先定位后排序：基于无需训练实体识别的知识库视觉问答重探

Abstract: Knowledge-Based Visual Question Answering (KB-VQA) requires grounding visual queries to external knowledge beyond directly observable content in images. While recent multi-modal large language models (MLLMs) show strong perceptual abilities, they struggle on KB-VQA tasks requiring groundings from both fine-grained entity and evidence levels.

摘要： 知识库视觉问答（KB-VQA）要求将视觉查询与图像中无法直接观察到的外部知识进行关联。尽管近期多模态大语言模型（MLLMs）展现出了强大的感知能力，但在需要细粒度实体和证据层面进行关联的 KB-VQA 任务上，它们仍面临挑战。
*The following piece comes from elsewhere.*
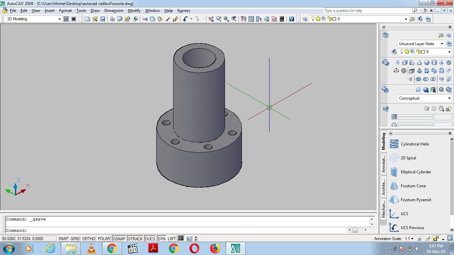This screenshot has width=454, height=255.
Task: Switch to the Annotation tool palette tab
Action: click(x=384, y=163)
Most existing multi-modal retrieval augmented generation (MM-RAG) methods tightly couple entity discrimination and section-level evidence ranking into a single re-ranking stage, leading to high cost and limited generalization. In this work, we revisit existing MM-RAG solutions from a workflow perspective and argue both entity-level and fact-level groundings are key bottlenecks.

目前大多数多模态检索增强生成（MM-RAG）方法将实体判别与章节级证据排序紧密耦合在单一的重排序阶段中，导致计算成本高昂且泛化能力受限。在本文中，我们从工作流的角度重新审视了现有的 MM-RAG 解决方案，并指出实体级和事实级的关联是两个关键瓶颈。
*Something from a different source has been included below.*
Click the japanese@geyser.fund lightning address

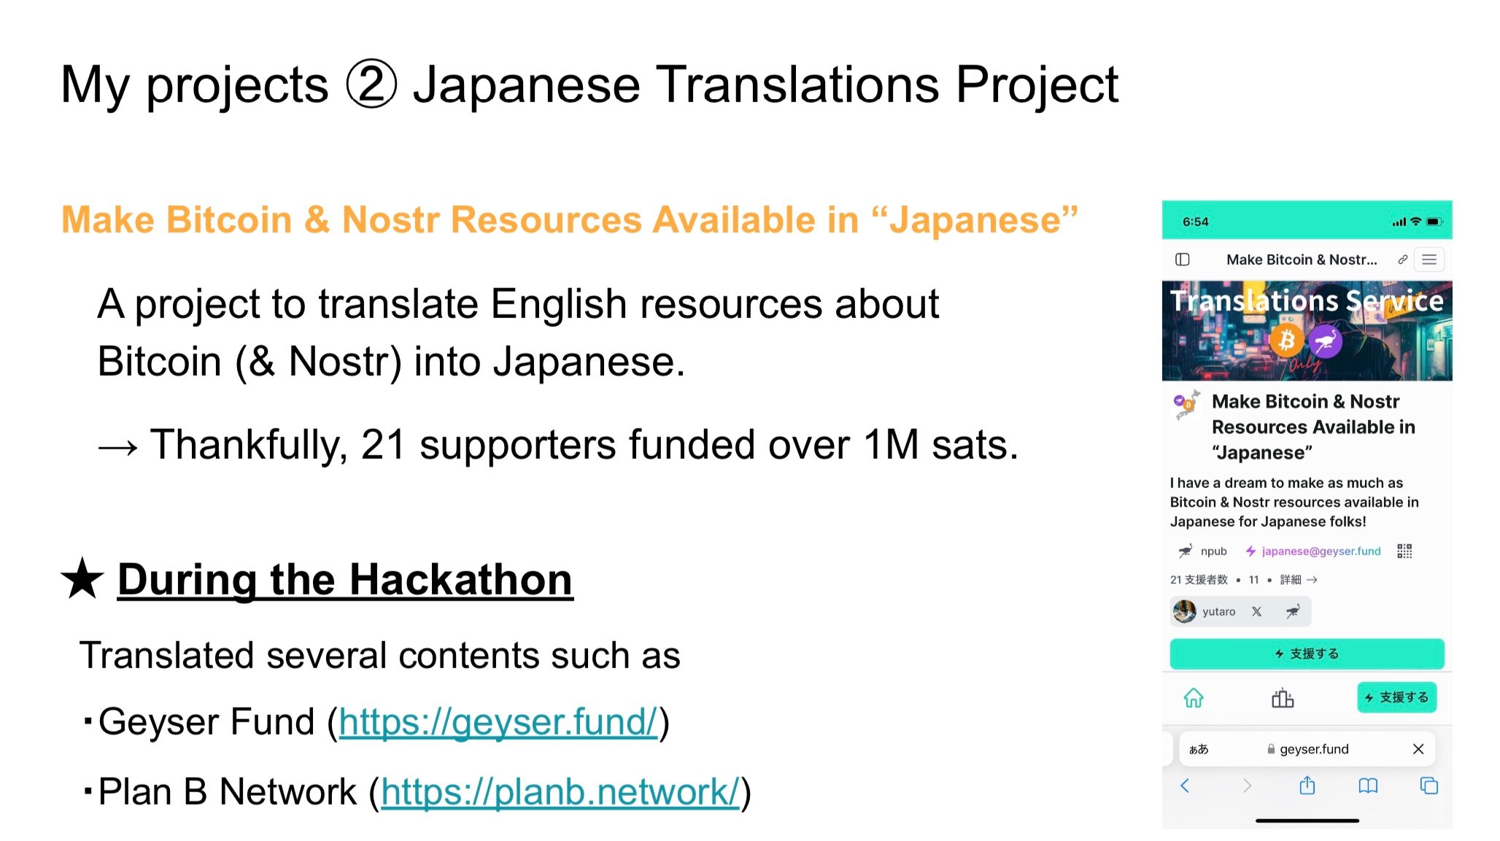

We observe that although MLLMs often fail under open-ended entity naming, they can better identify the correct entity when selecting from a small set of candidate names. Based on this insight, we propose a simple and training-free identify-before-answer (IBA) framework that decouples entity identification from section-level re-ranking.

我们观察到，尽管 MLLMs 在开放式实体命名任务中经常表现不佳，但当从少量候选名称中进行选择时，它们能更准确地识别出正确实体。基于这一洞察，我们提出了一个简单且无需训练的“先识别后回答”（IBA）框架，将实体识别与章节级重排序解耦。

Our approach prompts an MLLM to select high-confidence entities using only candidate names, followed by an off-the-shelf textual re-ranker for evidence selection. Experiments on Encyclopedic-VQA and InfoSeek show that our method consistently outperforms fine-tuned multi-modal re-ranking baselines while reducing training and inference complexity.

我们的方法通过提示 MLLM 仅利用候选名称来选择高置信度实体，随后使用现成的文本重排序器进行证据选择。在 Encyclopedic-VQA 和 InfoSeek 上的实验表明，我们的方法在降低训练和推理复杂度的同时，始终优于经过微调的多模态重排序基准模型。

Additional analyses reveal that the improvements arise not only from better entity identification, but also from selecting more informative evidence once the correct entity is fixed. Our implementation is made public to ease reproducibility.

进一步分析显示，性能的提升不仅源于更好的实体识别，还源于在确定正确实体后能够筛选出信息量更大的证据。我们的实现代码已开源，以方便复现。